In its argument, the plaintiffs also cited Section 7 of the Clayton Act, which prohibits the acquisition of assets when the effect “may be substantially to lessen competition or to tend to create a monopoly.”
Pallmeyer said in the decision that the plaintiffs simply reiterated that the alleged scheme “smacks of price fixing and unfair competition.”
"If price fixing, unfair competition and market concentration were 'acquisitions,' every antitrust cause of action would implicate this statute,” she wrote.
Pallmeyer also pointed out that the plaintiffs also didn’t provide any evidence to seriously dispute that public safety or improper motive were behind the village’s ordinance.
“Without this, the plaintiffs are unlikely to succeed on the merits of their tortious interference claims,” she wrote.
Remaining claims against NWCDS and Tyco, which include the Contracts Claus, 14th Amendment and tortious interference claims, are also unlikely to succeed, according to Pallmeyer, who noted that these claims do not allege that NWCDS and Tyco did anything other than sign the 2011 NWCDS/Tyco Agreement, which the plaintiffs have conceded is legal.

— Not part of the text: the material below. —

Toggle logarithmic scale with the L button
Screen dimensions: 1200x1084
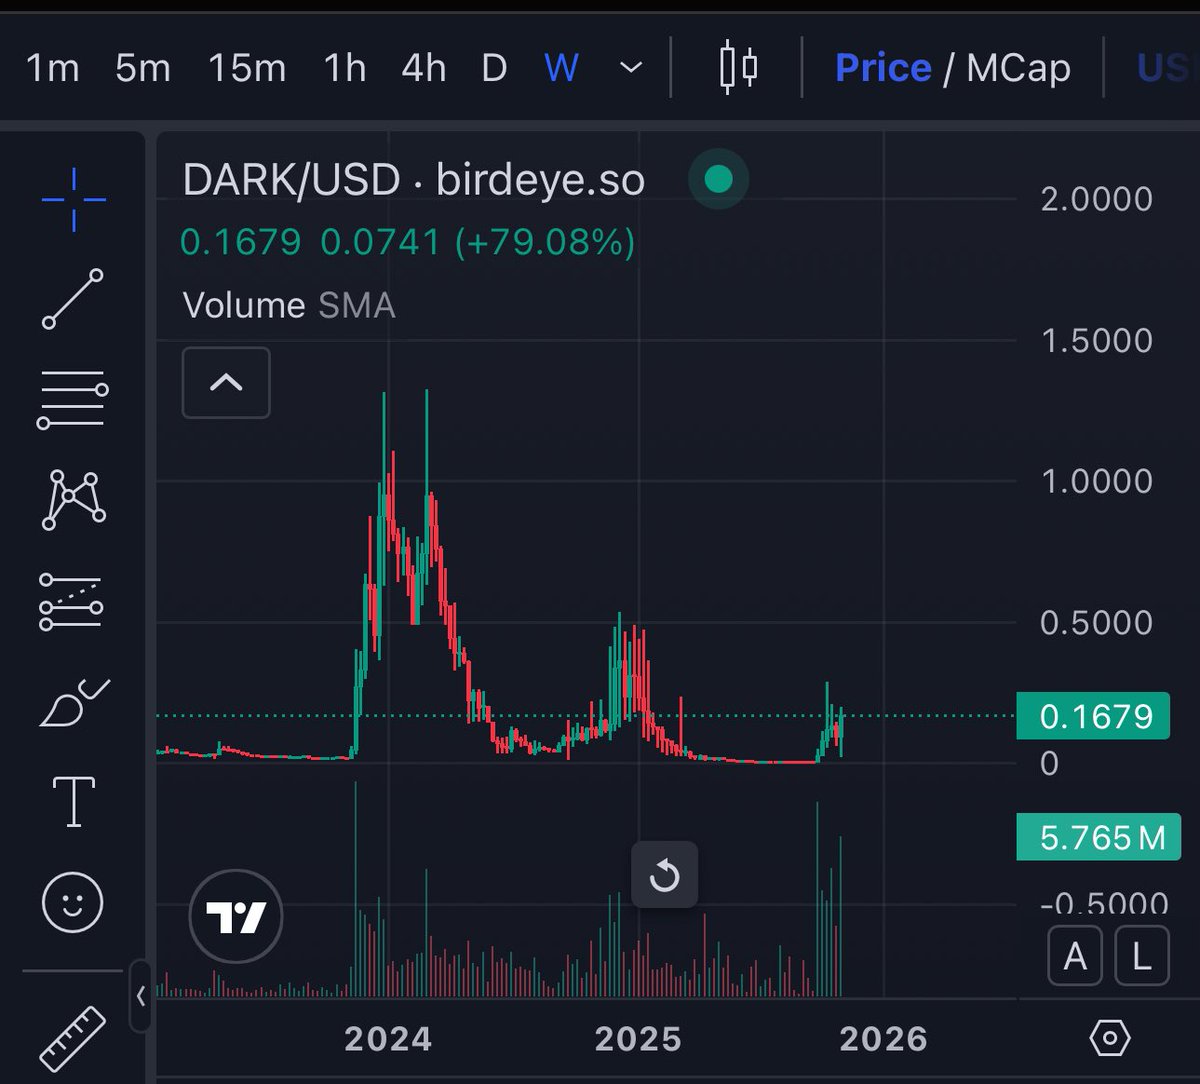(x=1140, y=956)
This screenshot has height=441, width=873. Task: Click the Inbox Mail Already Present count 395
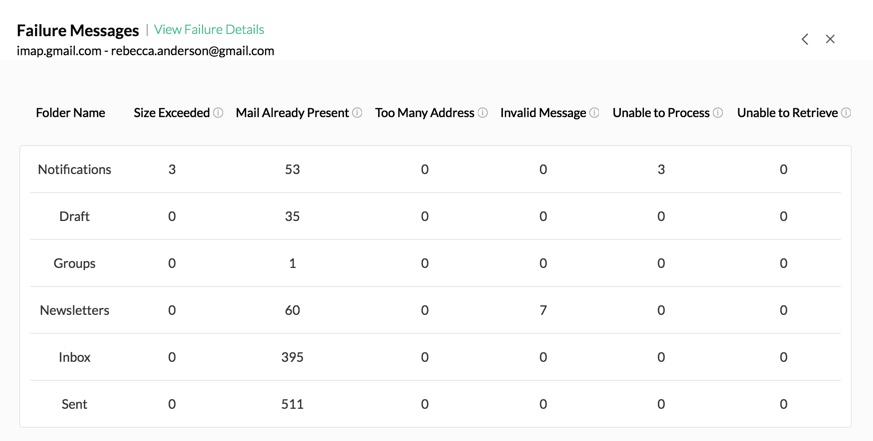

ADS and the plaintiffs are represented by the firm of Dykema Gossett PLLC, of Lisle and Chicago.
NWCDS is represented by the firm of Hervas, Condon & Bersani P.C., of Itasca.
Tyco is represented by the firms of James J. Roche and Associates, of Chicago, and Pepper Hamilton LLP, of Philadelphia.
Schaumburg is represented in the action by the firm of Klein, Thorpe And Jenkins, Ltd., of Chicago.